Error when insert data to SQL Server using jquery in Asp.net

1
votes

My code :

Test.aspx file:

<%@ Page Language="C#" AutoEventWireup="true" CodeFile="Test.aspx.cs" Inherits="Test" %>

<!DOCTYPE html PUBLIC "-//W3C//DTD XHTML 1.0 Transitional//EN" "http://www.w3.org/TR/xhtml1/DTD/xhtml1-transitional.dtd">
<html xmlns="http://www.w3.org/1999/xhtml">
<head runat="server">
    <title>Untitled Page</title>
    <script type="text/javascript" language="javascript" src="Scripts/jquery.js"></script>
    <script type="text/javascript">
        $(document).ready(function () {
            $('#btn_save').click(function () {
                $.ajax({
                    type: "POST",
                    url: "JqueryFunction.aspx/insert_remark",
                    data: "{remark:'" + $("#remark").val() + "'}",
                    contentType: "application/json; charset=utf-8",
                    dataType: "json",
                    success: function () {
                        alert("success");
                    },
                    error: function () {
                        alert("Can not insert");
                    }
                });
            });    
        });     
    </script>
</head>
<body>
    <form id="form2" runat="server">
        <div style="width:60px;">Remark</div>
        <asp:TextBox ID="remark" runat="server" TextMode="MultiLine" Height="50px" Width="295px"></asp:TextBox>
        <button id='btn_save' type="button">Save</button>                        
    </form>
</body>
</html>

*Code in JqueryFunction.aspx file:

//Insert remark
    [System.Web.Services.WebMethod]
    public static void insert_remark(string remark)
    {

        string str_insert = "INSERT INTO remark VALUES(@remark)";

            SqlParameter[] parameter = {
                new SqlParameter("@remark", remark),
            };
            int abc = DBclass.TruyVan_XuLy_VoiThamSo(str_insert, parameter);
    }

If I enter in remark textbox: "I can not insert to database" my code works good.
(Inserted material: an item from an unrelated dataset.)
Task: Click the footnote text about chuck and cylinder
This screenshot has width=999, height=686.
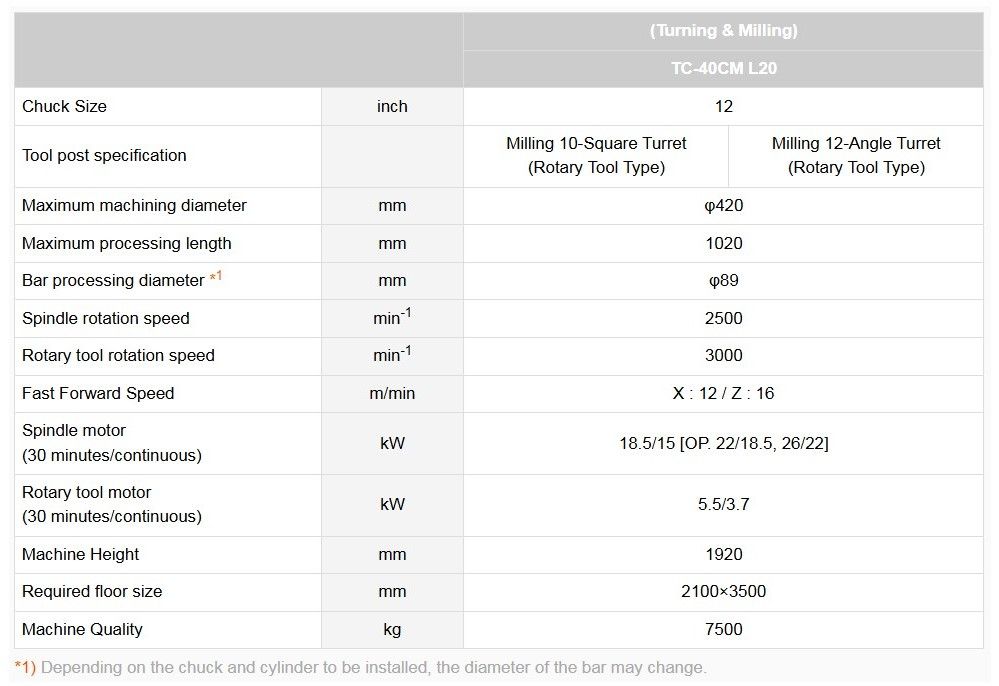Action: pos(373,667)
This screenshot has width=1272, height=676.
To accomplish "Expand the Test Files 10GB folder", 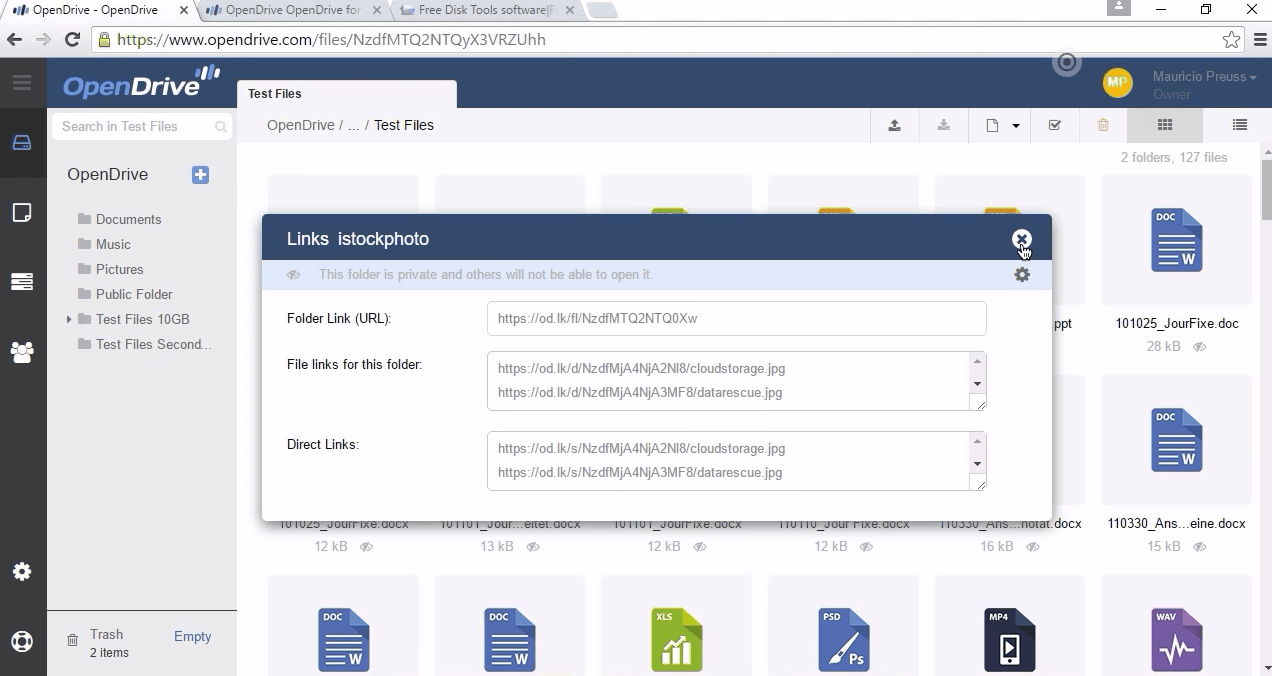I will [68, 319].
But when I enter: "I can't insert to database", I get this error:

{"Message":"Invalid object passed in, \u0027:\u0027 or \u0027}\u0027 expected. (16): {remark:\u0027I can\u0027t insert to

database\u0027}","StackTrace":" at System.Web.Script.Serialization.JavaScriptObjectDeserializer.DeserializeDictionary(Int32 depth)\r\n at System.Web.Script.Serialization.JavaScriptObjectDeserializer.DeserializeInternal(Int32 depth)\r\n at System.Web.Script.Serialization.JavaScriptObjectDeserializer.BasicDeserialize(String input, Int32 depthLimit, JavaScriptSerializer serializer)\r\n at System.Web.Script.Serialization.JavaScriptSerializer.Deserialize(JavaScriptSerializer serializer, String input, Type type, Int32 depthLimit)\r\n at System.Web.Script.Serialization.JavaScriptSerializer.Deserialize[T](String input)\r\n at System.Web.Script.Services.RestHandler.GetRawParamsFromPostRequest(HttpContext context, JavaScriptSerializer serializer)\r\n at System.Web.Script.Services.RestHandler.GetRawParams(WebServiceMethodData methodData, HttpContext context)\r\n at System.Web.Script.Services.RestHandler.ExecuteWebServiceCall(HttpContext context, WebServiceMethodData methodData)","ExceptionType":"System.ArgumentException"}

How can I resolve this error when the content of text box has a ' character

1
jqueryasp.net
i think before you insert the value to db you should sanitize the value first.. i dont know how to do that in .NET but i think it's similar like mysql_escape_string in phpbondythegreat

1 Answers

1
votes

have a look at this link.

https://stackoverflow.com/a/493259/168371

your webservice expects a string and not a complex data type and as such you should convert your JSON data to a string and then pass it.

hope this helps!